なので内側から鍵をすることはもちろん、「お隣の山口さんの家、裏口から侵入されたらしいわよ」という噂話を町内で聞いたとしたら、早めにアップデートをして同じ手口が通用しないようにする必要があります。
その時に起こるのは「アップデートしたら動かなくなったんですけど?」問題です。
これは、裏口にある勝手口と同じだと思うんです。
今までは裏の勝手口から出入りできてたんだけど、勝手口から出入りできないように大きなポリバケツを置いたら、出入りできなくなったんですけど? というようなことが起こります。
そして多くの場合は「WordPressが壊れた」と思います。勝手口から出入りできなくなっただけなんですが、家全体が壊れて中に入れないと感じるわけです。
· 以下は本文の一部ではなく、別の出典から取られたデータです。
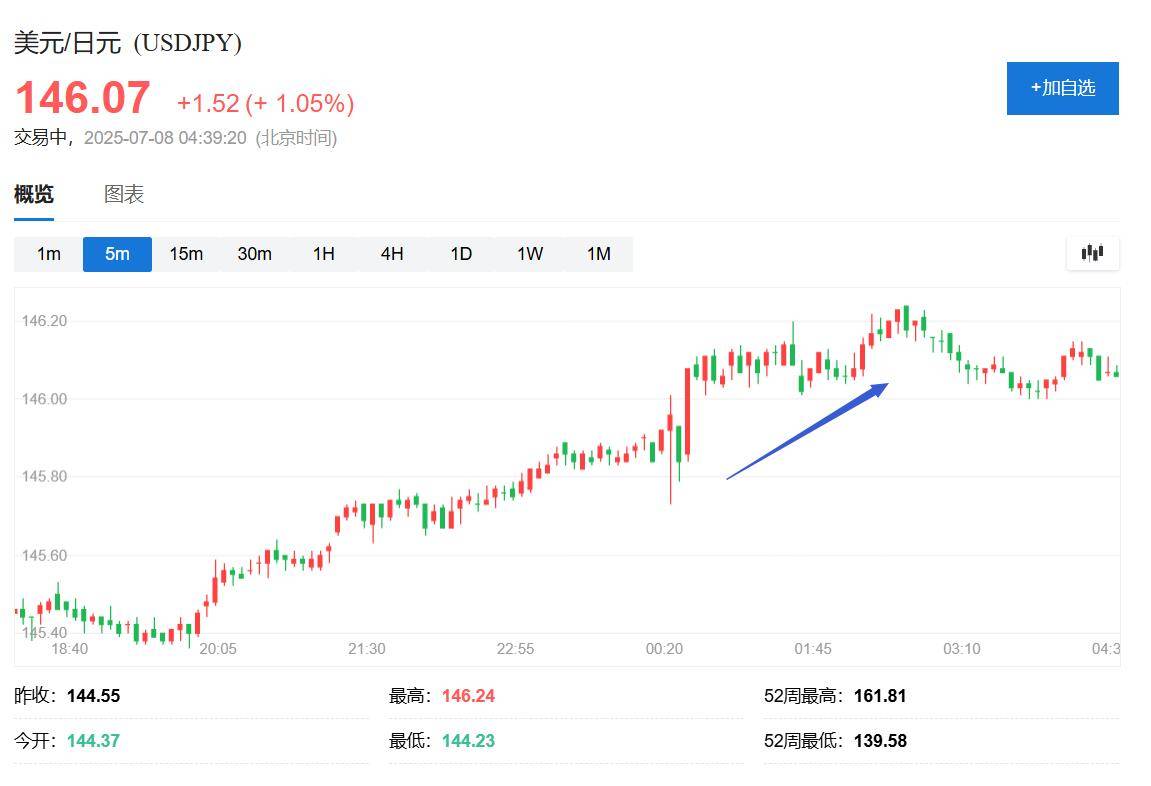The image size is (1151, 786).
Task: Set chart interval to 30m
Action: point(255,254)
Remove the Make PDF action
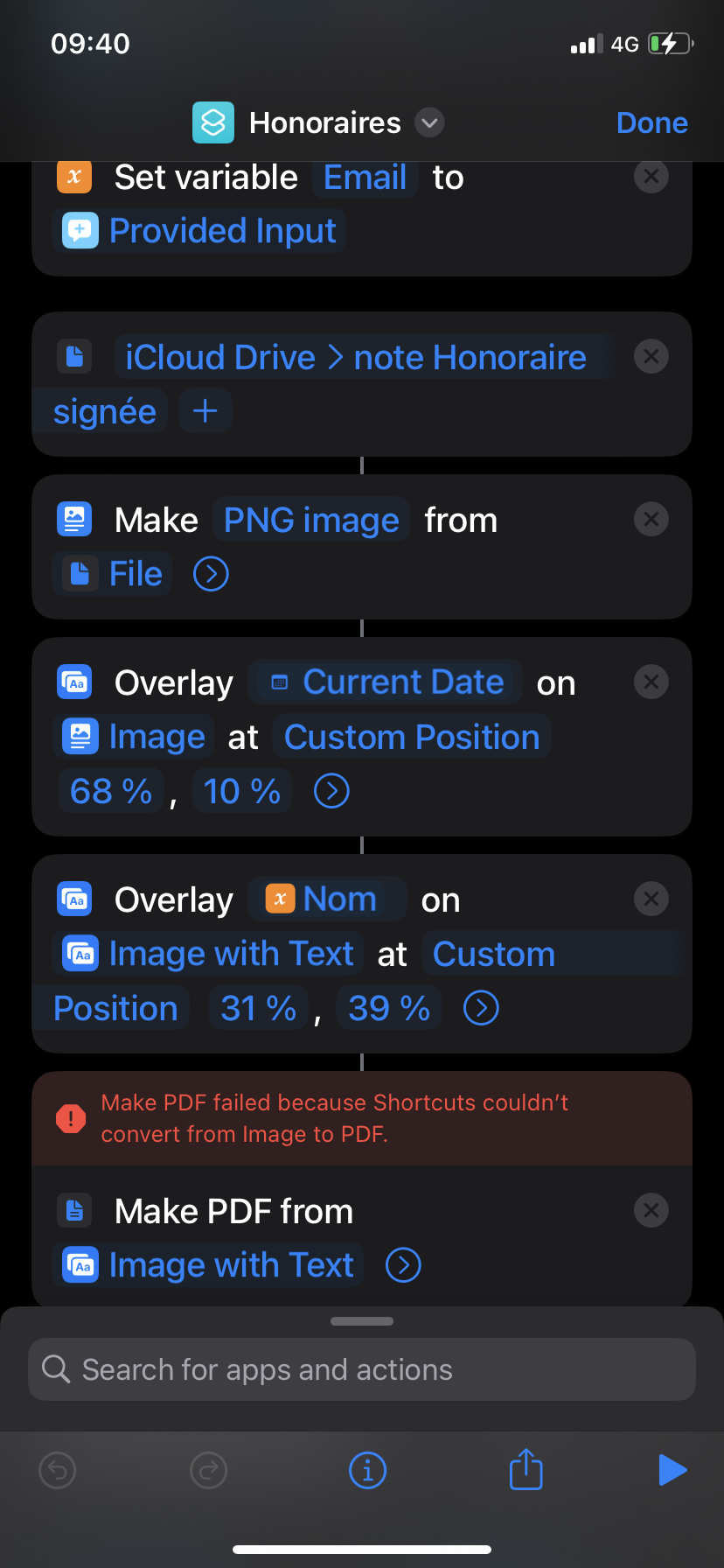The width and height of the screenshot is (724, 1568). tap(651, 1210)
住宅のように目に見える場合は「あぁ、なんだ。ポリバケツを置いたからか」とわかるんですが、プログラムのように目に見えづらいものでは「なんか、急に裏口から出られなくなった!家が壊れたのかも!」となるわけです。正直、焦ります。ぼくでも焦ります。
けれど、原因は「セキュリティ対応や、より便利な環境のために、今までとは違う状況になった」ということなんです。それを理解すれば対策の順序としてはイメージしやすいです。
ここは、できればプロに頼んだ方がいい部分だと思いますが、少なくともこまめにWordPressやWordPressのプラグインをアップデートしていけば大きなトラブルになることは稀です。
WordPressは道具
2022年度になって、WordPressのプラグイン開発をしていて改めて感じるのは「WordPressは、道具である」ということです。
前半でも書いたように、「ホームページ制作を便利にするサービス」を受けるのなら、WordPressを選ぶ必要はありません。
はるかに便利なツールが多くある時代になったし、そのほうが快適な場合が多いです。
本当に、無理にWordPressを選ぶ必要はなくなりましたね。サクッとLPを作るならペライチが最強だったりします。
けれど真剣に集客やSEOに向き合うと、”些細なことかもしれないけれど、これは結構大事”という部分に直面する場合があります。そうなった時に、初めてWordPressを選択肢に挙げればいいと思います。
WordPressでホームページを作るとなると、お金が膨大にかかるというイメージを持っている方も少なくないと思いますが、ファーストステージのような「ある程度は自分でやる」ということをサポートするプランを選べば、15万円くらいでWordPressのホームページを持つこともできます。
長くなりましたが、2022年度にぼくが感じたWordPressへの向き合い方の話でした。